Journalism is still a dangerous profession in Uzbekistan

The Committee to Protect Journalists, CPJ, has rated Uzbekistan as one of the five worst offending countries for detaining journalists and violating press expression. NBCentral Asia observers agree with this assessment, and predict that the situation could get even worse. On December 8, CPJ its annual Prison Census Report for 2008, listing 125 journalists around […]

CA-NEWS (UZ)

The Committee to Protect Journalists, CPJ, has rated Uzbekistan as one of the five worst offending countries for detaining journalists and violating press expression.

NBCentral Asia observers agree with this assessment, and predict that the situation could get even worse.

On December 8, CPJ its annual Prison Census Report for 2008, listing 125 journalists around the world who are in prison because of their professional activities.

Uzbekistan comes fifth on the list, following China, Cuba, Burma and Eritrea.

The report lists Muhammad Bekjonov, editor of the Uzbek opposition newspaper Erk, serving a 14 sentence; Yusuf Ruzimurodov, sentenced to 15 years; Hurriyat freelance journalist Gairat Meliboyev, serving six-and-a-half years; Ortikali Namazov, editor of the Pop Tongi newspaper, with five-and-a-half years; Jamshid Karimov, a former IWPR contributor, who has been forcibly confined to a mental hospital since 2006; and Solijon Abdurahmonov, sentenced to ten years in prison in October 2008.

## Material provided:
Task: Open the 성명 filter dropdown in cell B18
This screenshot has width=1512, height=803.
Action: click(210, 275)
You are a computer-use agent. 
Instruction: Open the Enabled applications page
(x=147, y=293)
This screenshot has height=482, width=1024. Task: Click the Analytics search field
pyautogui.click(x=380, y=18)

---

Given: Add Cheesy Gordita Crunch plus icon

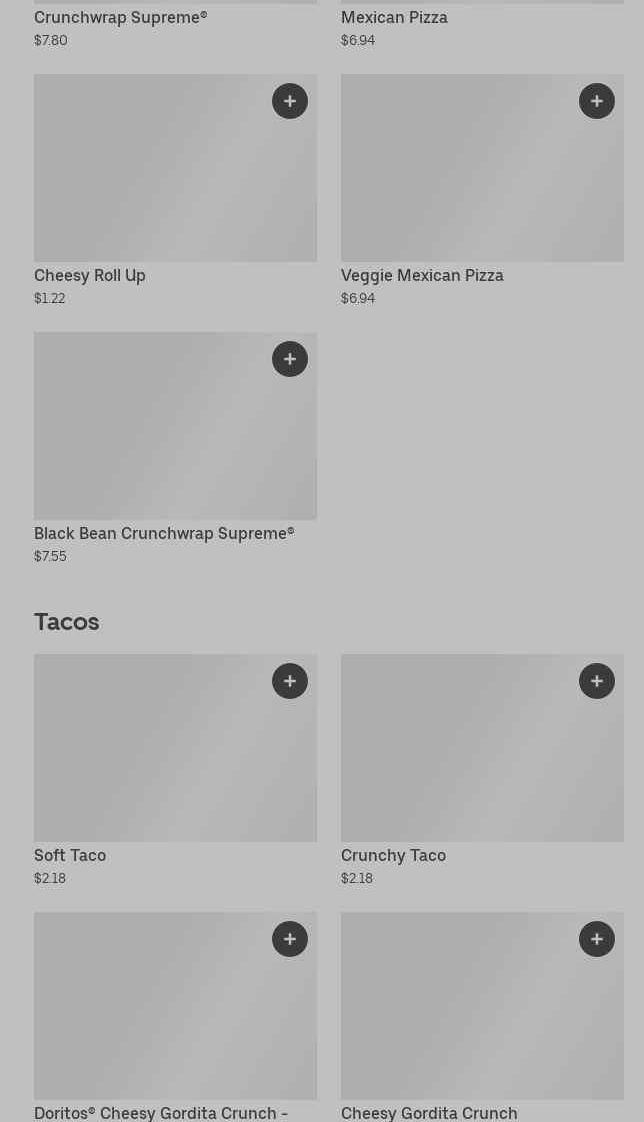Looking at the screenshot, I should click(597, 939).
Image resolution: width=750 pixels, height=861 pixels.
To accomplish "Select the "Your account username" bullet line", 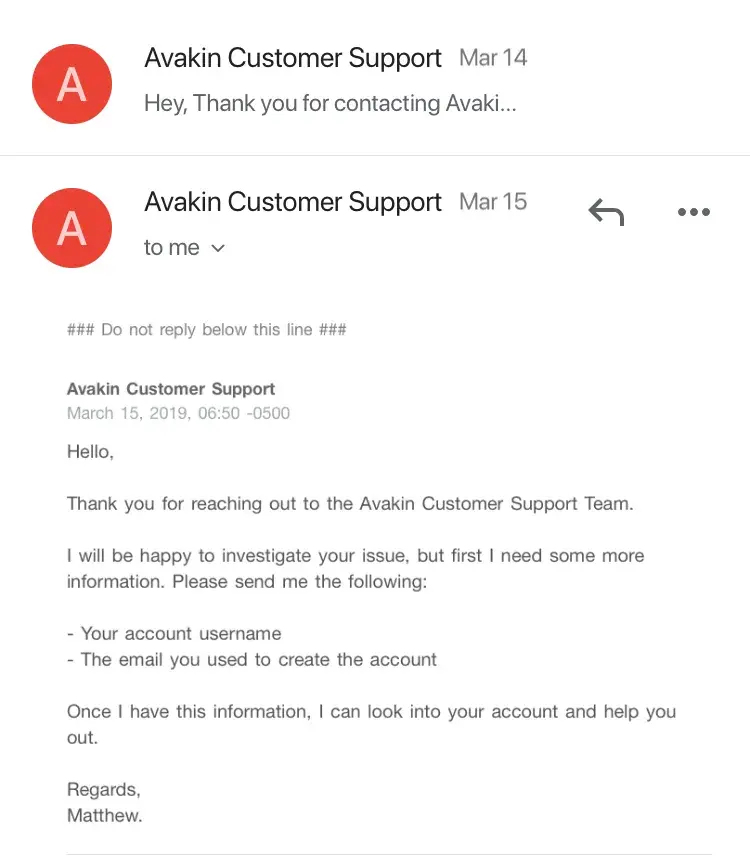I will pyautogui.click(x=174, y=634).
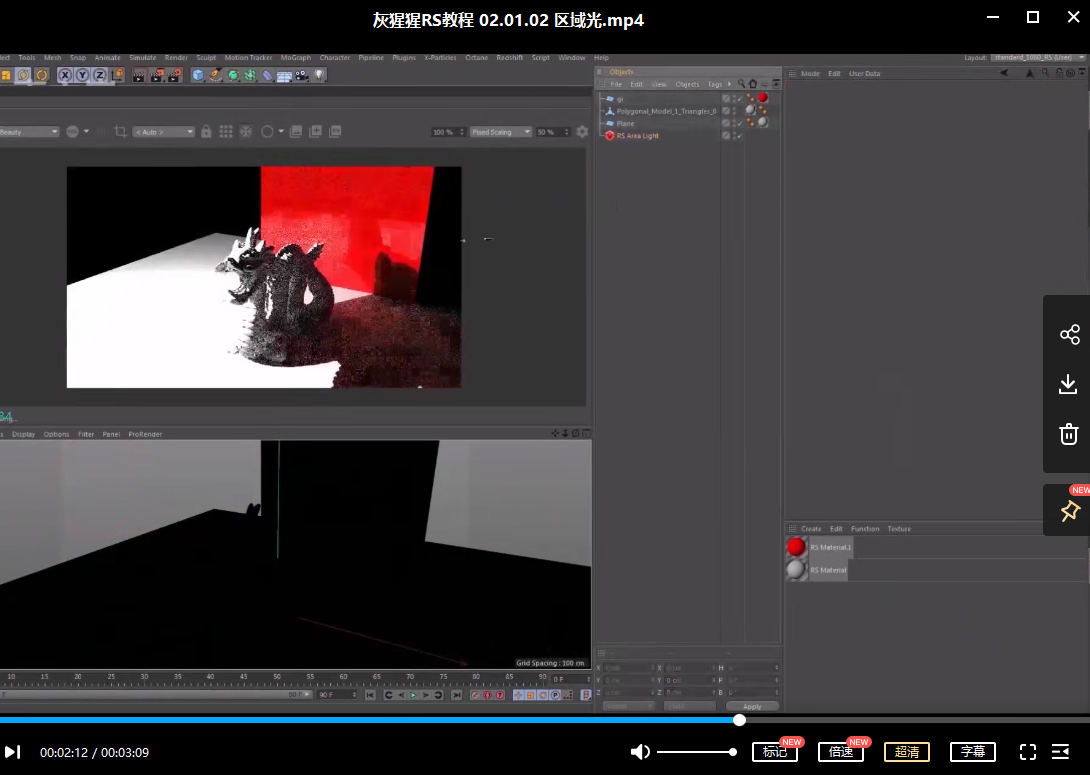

* * *

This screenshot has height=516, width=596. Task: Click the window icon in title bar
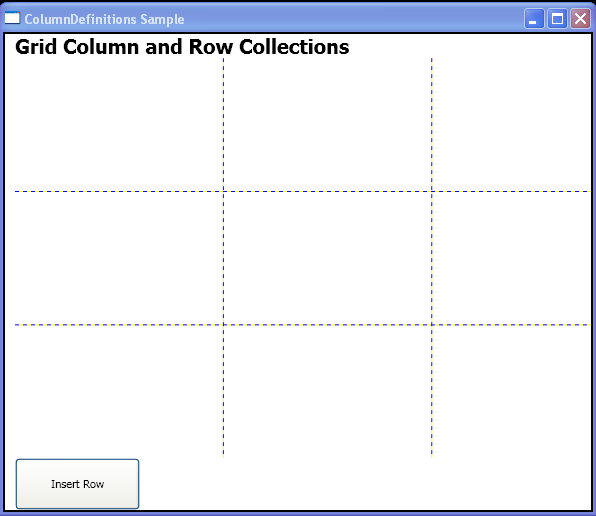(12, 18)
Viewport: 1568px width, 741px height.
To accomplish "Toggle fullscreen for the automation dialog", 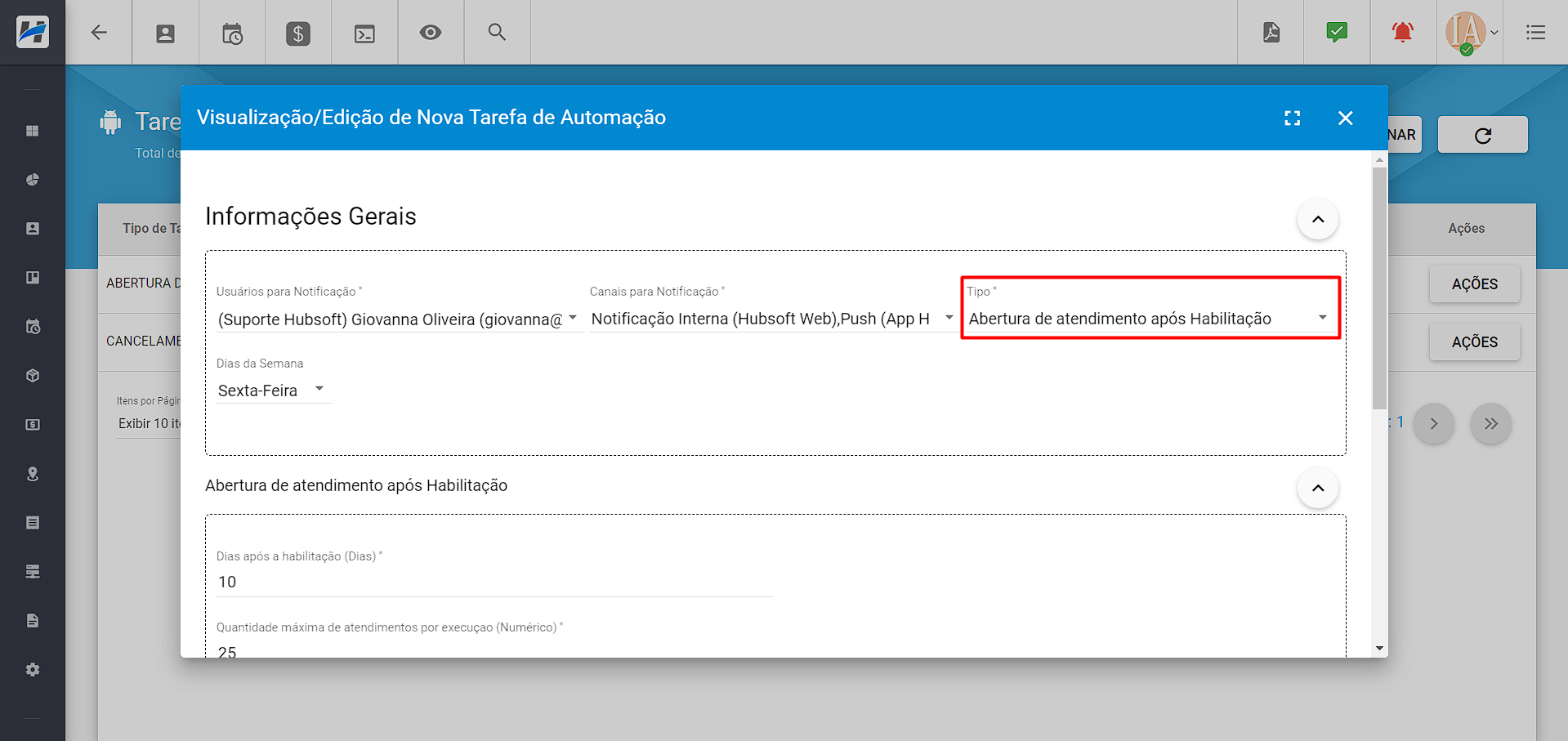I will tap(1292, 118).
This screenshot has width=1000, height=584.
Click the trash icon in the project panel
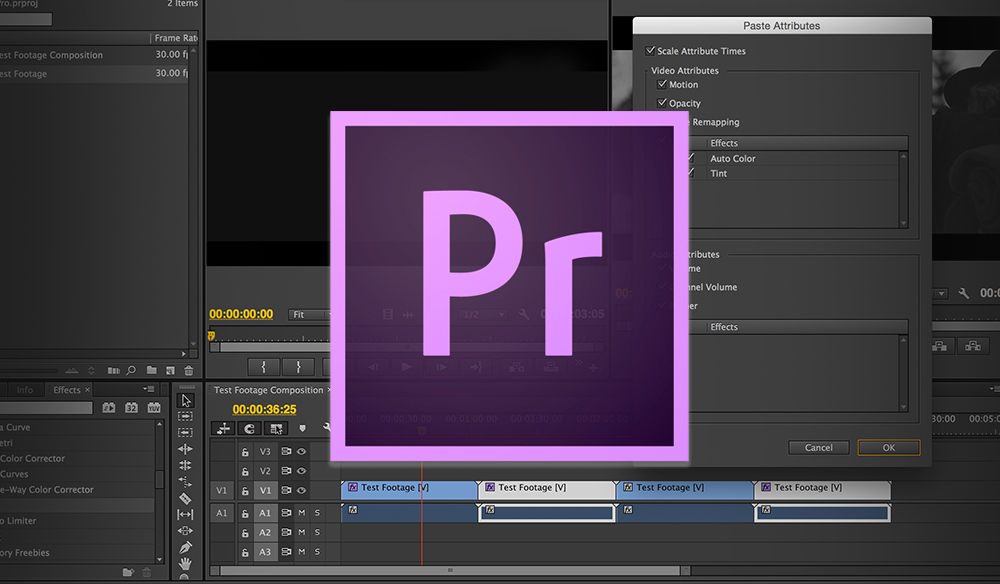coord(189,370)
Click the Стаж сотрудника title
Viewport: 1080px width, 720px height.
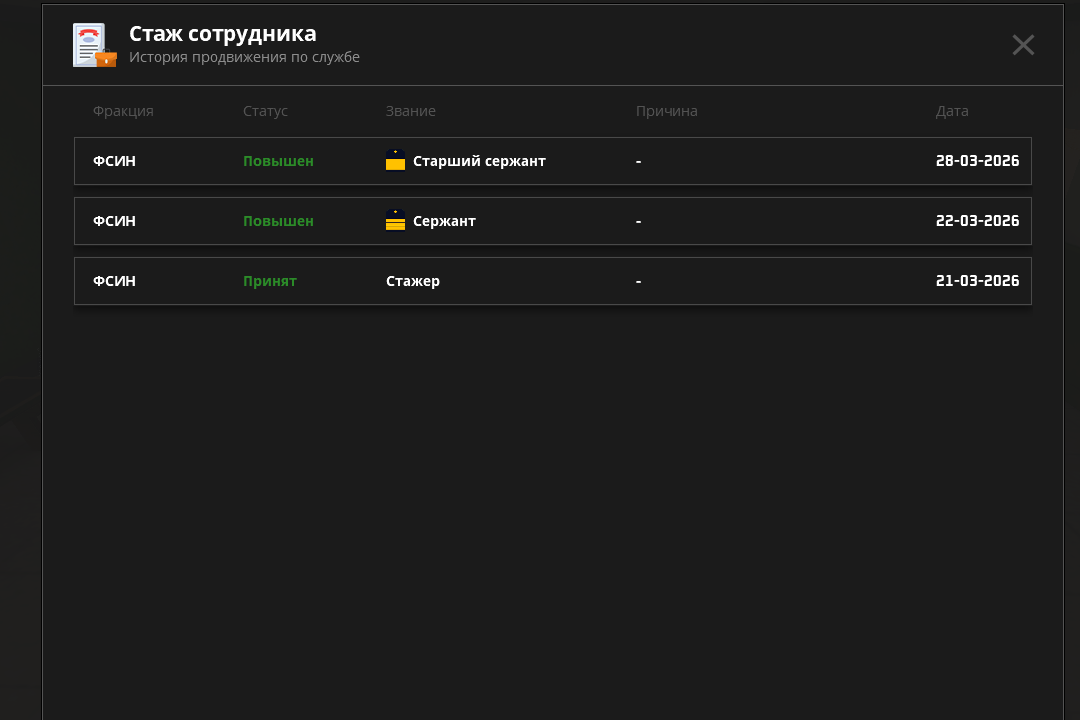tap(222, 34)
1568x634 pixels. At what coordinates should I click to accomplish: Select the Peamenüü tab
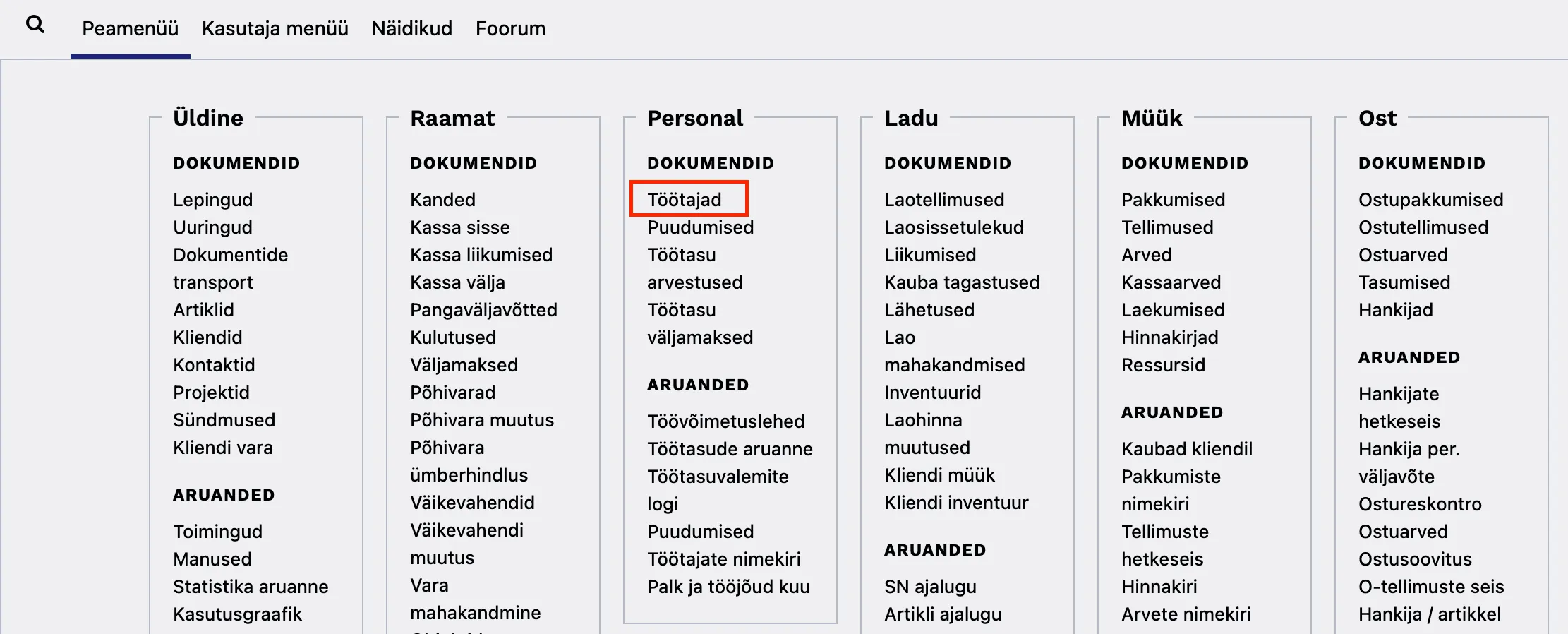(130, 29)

## Work order A:
Write out the portion of the article on journalism in Uzbekistan that opens with the words containing "Journalism is still" and closes with "CA-NEWS (UZ)".
## Work order B:
Continue the article on the jailing of journalists in Uzbekistan, picking up after its last sentence.

## Written reply A:
Journalism is still a dangerous profession in Uzbekistan

The Committee to Protect Journalists, CPJ, has rated Uzbekistan as one of the five worst offending countries for detaining journalists and violating press expression. NBCentral Asia observers agree with this assessment, and predict that the situation could get even worse. On December 8, CPJ its annual Prison Census Report for 2008, listing 125 journalists around […]

CA-NEWS (UZ)

## Written reply B:
Over the past few years, Uzbekistan topped various lists that measure repression of free speech. In April, the American group Freedom House published a report on press freedom in which Uzbekistan was among the ten worst countries.

There are no independent media in Uzbekistan. The press is under the total control of the authorities, and journalists are used as an instrument of government propaganda. Those who refuse to comply are persecuted.

“It is dangerous to be a journalist in Uzbekistan because the authorities do not tolerate objectivity, still less criticism”, Umida Niazova, a journalist and human rights activist now based in Germany, told NBCentral Asia.

Media experts say the Uzbek authorities are now engaged in a concerted effort to purge society of free-thinkers by forcing journalists who try to write the truth to leave the country, or by imprisoning them.